Erasmus Darwin: Sex, Science and Serendipity, by Patricia Fara
A grandfather of science and poetry
Sunday 16 September 2012
Forty years before the birth, in 1809, of his more famous grandson Charles, Dr Erasmus Darwin was a force to be reckoned with. A successful and respected country doctor, first in Staffordshire and then Derbyshire, he played, according to Patricia Fara, a "crucial role in British science, politics and literature". That is something of an overstatement perhaps, but Erasmus Darwin certainly helped to further Enlightenment thinking in 18th-century Britain, and is much more than a cultural footnote.
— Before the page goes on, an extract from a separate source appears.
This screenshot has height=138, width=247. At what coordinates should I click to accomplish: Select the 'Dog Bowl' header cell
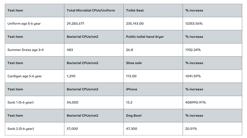click(x=153, y=115)
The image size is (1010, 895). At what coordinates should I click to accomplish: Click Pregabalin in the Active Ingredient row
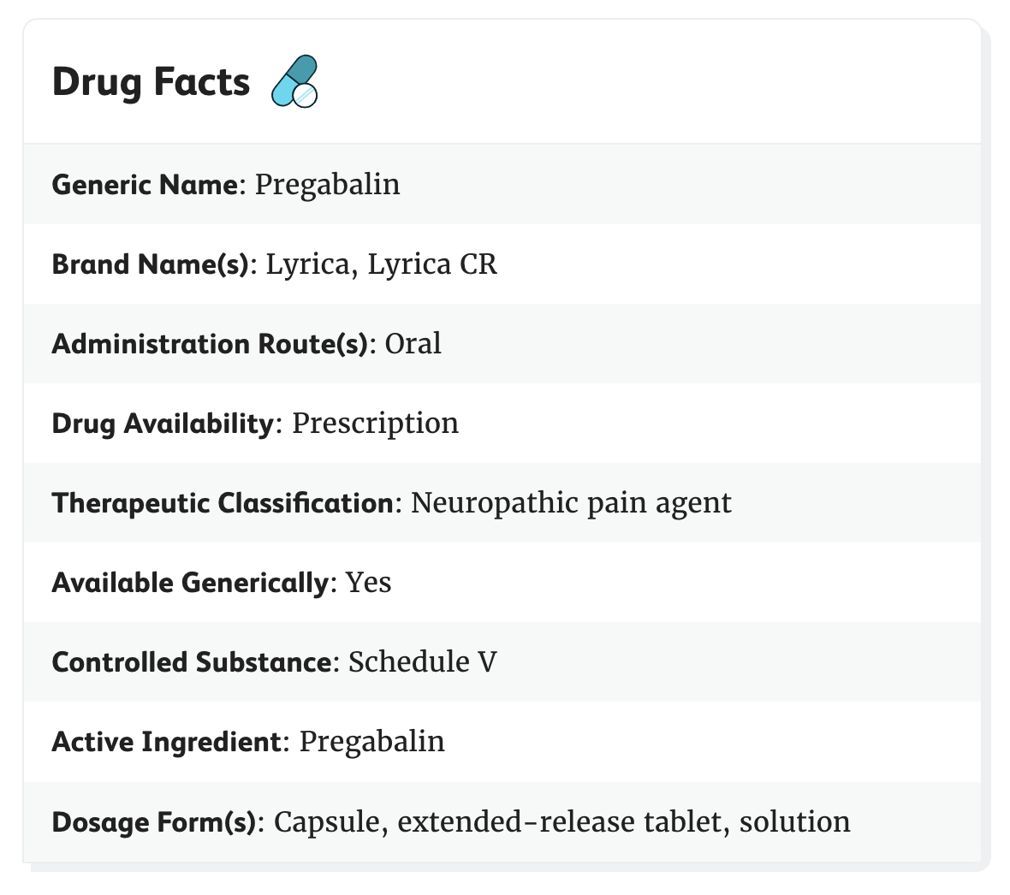[x=372, y=742]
Fascinated by the work of the Swedish botanist Carl Linnaeus, he wrote lengthy erotic poems in which he explored the reproductive mechanisms of plants, related them to politics, and pondered the mysteries of creation. (Like many of his contemporaries, he knew that the natural world must have evolved over time; grandson Charles simply worked out the mechanism.)
Instead of writing a biography, Fara uses Darwin's three major poetical works – The Loves of the Plants, The Economy of Vegetation and The Temple of Nature – as a framework to examine his life, ideas, and achievements. The verse is spectacularly overblown, easy to parody and – a sure sign that it was taken seriously – was widely satirised, especially by the anti-Jacobin movement in The Loves of the Triangles. So sexually suggestive is some of the work, with its breathy references to "loose desires", "sighing florets" and a "quivering pinion" that it was generally considered unsuitable for ladies.
Darwin co-founded the Lunar Society, whose 14 members included James Watt, Josiah Wedgwood and Joseph Priestly. They were interested in social reform as well as science and technology, and Fara's format allows her to explore Darwin's liberal condemnations of slavery, the treatment of prisoners, the status of women and much more. Even in his private life he was unorthodox, fathering 12 children, whom he treated equally, with two wives and his children's governess.
Fara is no dry academic and her pleasing book is, in part, an entertaining account of her research journey in the Rare Books Department of Cambridge University Library and elsewhere. Some of her discoveries are engagingly serendipitous – an important, but sometimes understated, feature of serious research.